▶ GIVEN TEXT
▼▼▼

In this atmosphere, populations naturally grow older for two reasons. The obvious first reason is that there are more older people who live past what formerly was the oldest age people generally lived. A country with virtually no 60-year-old people begins to have a few, then a few more, and then even more, until 60 is not uncommon at all.

The second reason, however, is the most important. An industrialized society that allows for more 60-year-olds, at the same time, ceases to have the same number of children. The average age in this society begins to creep up as more 60-year-olds live on, and fewer children are born. The average creeps up very slowly at first, and it’s all great. There are fewer kids, more resources per kid, and more working age people to boost economic growth. Everyone gets richer.

But then, nature reasserts itself. Women cannot give birth throughout their longer lives. They have a narrow window to have children, and in an 80 year life, that window makes up about 20% of it. If they don’t produce children in this phase, they won’t ever do it. Lacking a massive breakthrough in incubation technology, this barrier can’t be breeched, and so the relentless math of two kids per woman just to stay level applies.

As a society industrializes, the economic incentives change. Kids cease to be a source of wealth and labor and become a cost center. As traditional religion has declined, the idea of being fruitful has declined with it. People live longer and they need their wealth for themselves, or so they think. If they have no kids, they really do need to save more, and then the idea of no kids and personal savings and expression becomes self-reinforcing.

Nature built many human factors that were meant to drive the human population forward. Women are fertile when they are young and strong. Men are so physically attracted to these women that they have been willing to risk death to have them. An industrialized society undermines this structure, pushes the age at which a child is desirable further out, and punishes the kind of man who competes for women.

We are now well into this human revolution, and it is no longer deniable that the increase in human population has reached its end and was ALWAYS driven by longer lives and not by more babies. The addition to the life span was always at the end, less fertile, part of the age spectrum. This day was always coming and now, it is here. The decline in babies began a long time ago in the earliest industrialized societies. Now, some countries are running out of middle-aged adults. Soon, they will run out of enough productive people to maintain even what they have. This is Germany and Japan right now. China will follow. Smaller cities will empty at a faster rate, which is happening to several states within the US. Immigrants will take over portions of these geographies, but in others, there will be vast, unoccupied spaces where once farmers tilled the land and kids learned from their tribe how to be useful and productive.

▲▲▲

List every country named in the passage on aging populations. The material placed after this text has nothing to do with it.

▶ DATASET SECTION

▼▼▼

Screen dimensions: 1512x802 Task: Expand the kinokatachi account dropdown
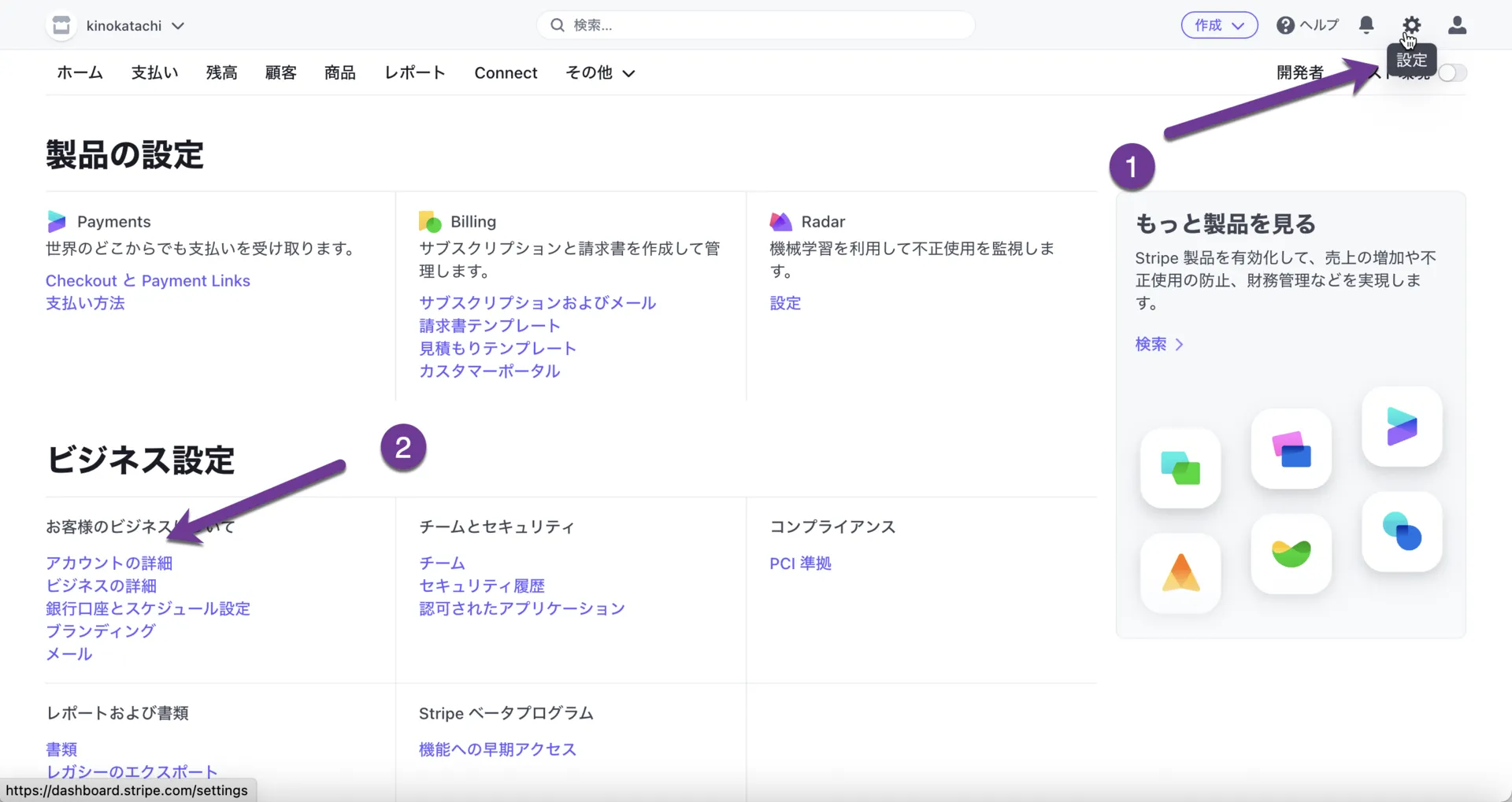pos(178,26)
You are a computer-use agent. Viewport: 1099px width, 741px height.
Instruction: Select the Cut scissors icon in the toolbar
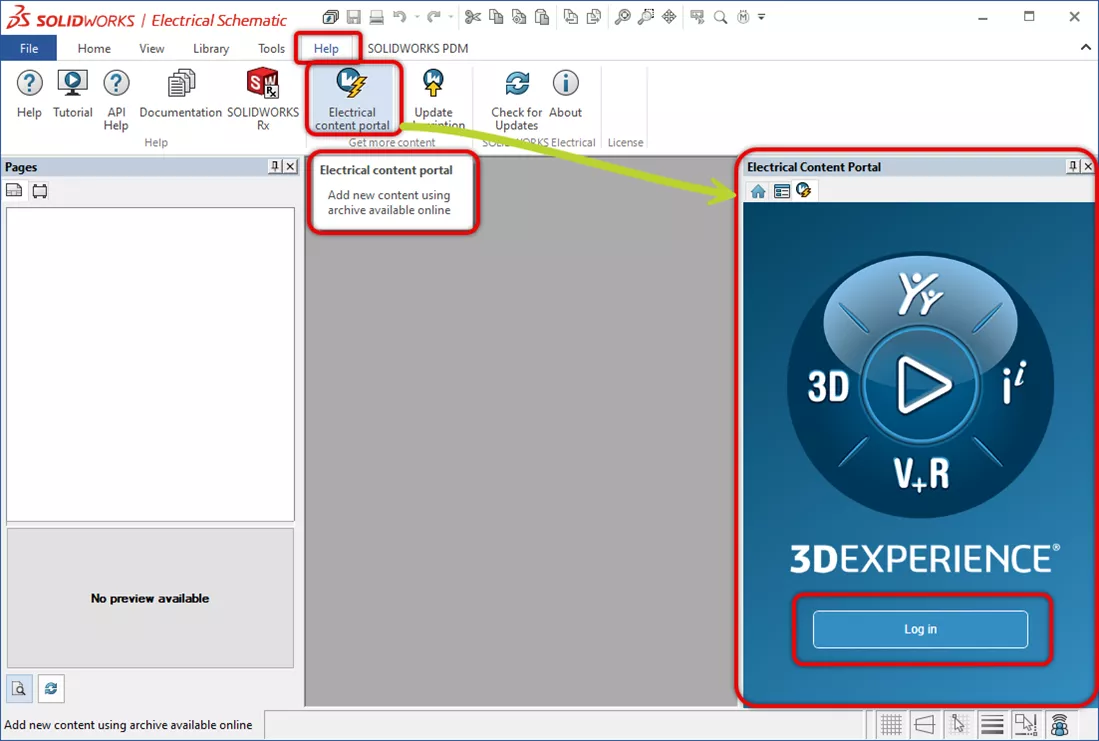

▲▲▲

▶ EXERCISE ANSWER
Germany, Japan, China, the US